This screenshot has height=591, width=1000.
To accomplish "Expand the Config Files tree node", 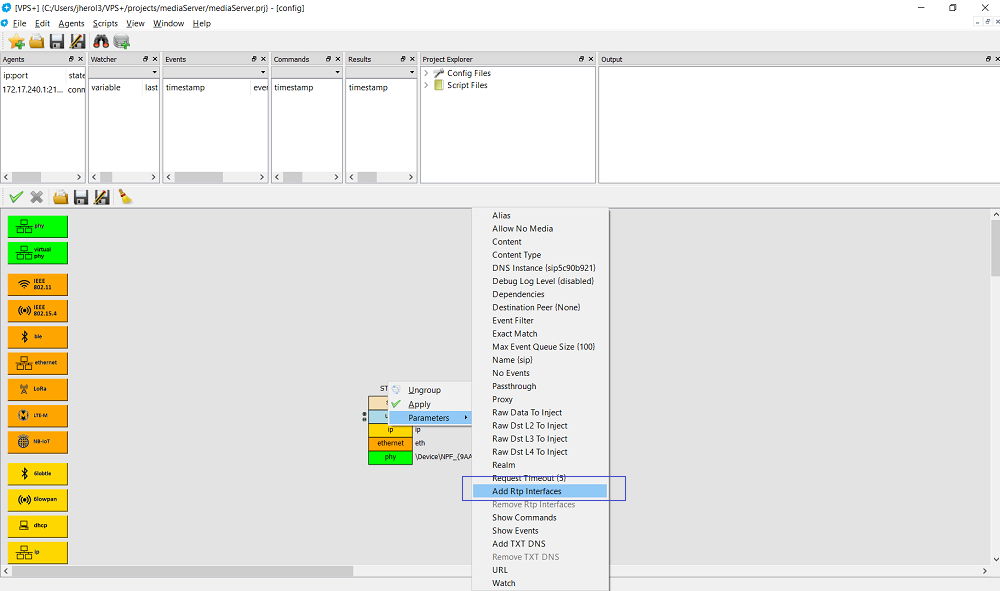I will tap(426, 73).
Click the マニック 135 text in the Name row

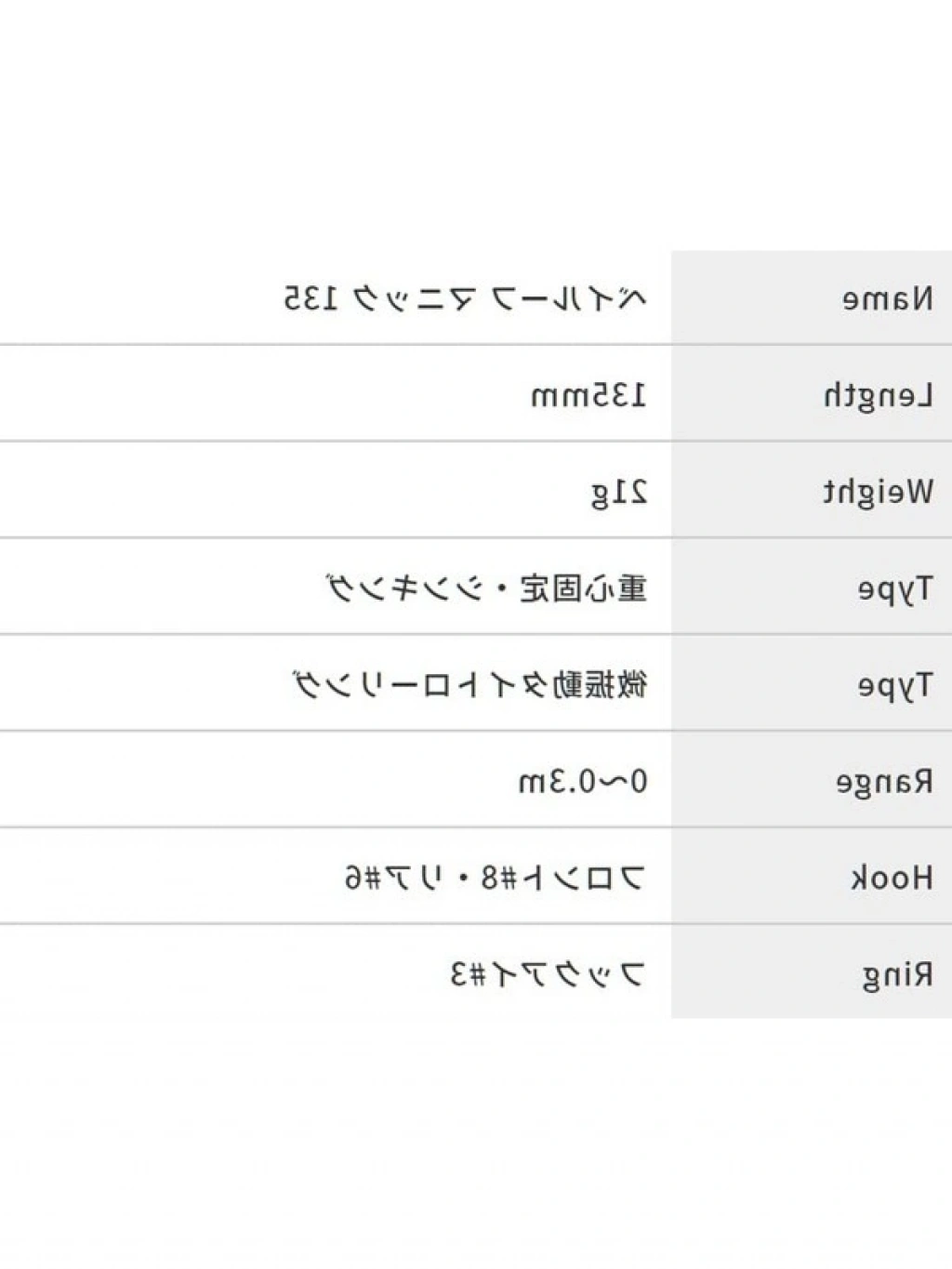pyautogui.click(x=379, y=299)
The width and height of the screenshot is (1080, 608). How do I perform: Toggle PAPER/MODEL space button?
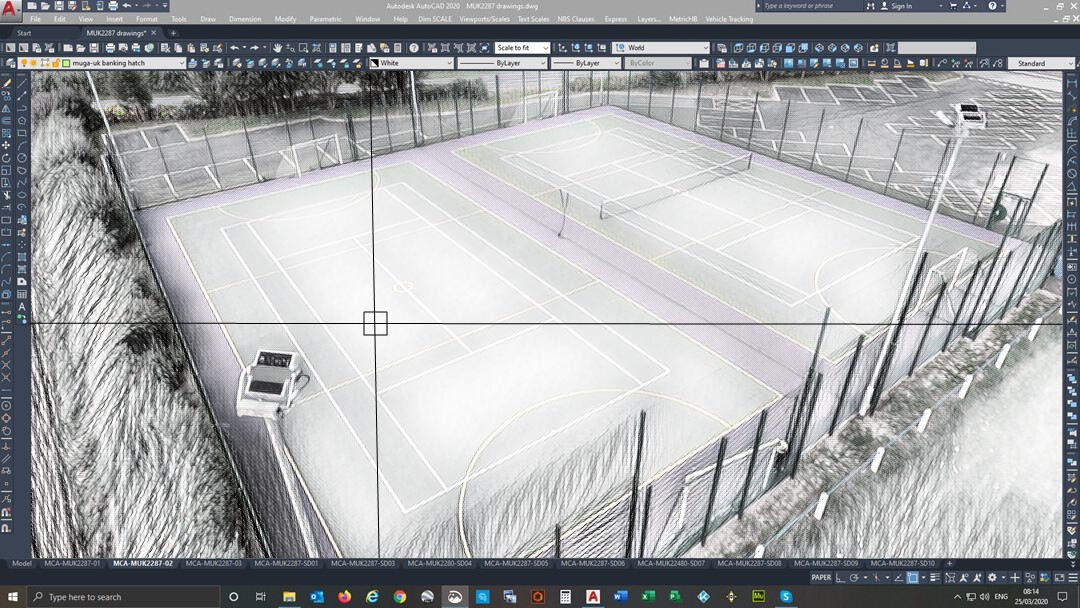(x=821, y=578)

* **Exercise description**
Please copy exactly the lines from the one containing "The width and" through the last line of the records above, both included, and leave out any pictures.

* **Written answer**
The width and height of the screenshot is (1080, 608). How do I perform: Toggle PAPER/MODEL space button?
(x=821, y=578)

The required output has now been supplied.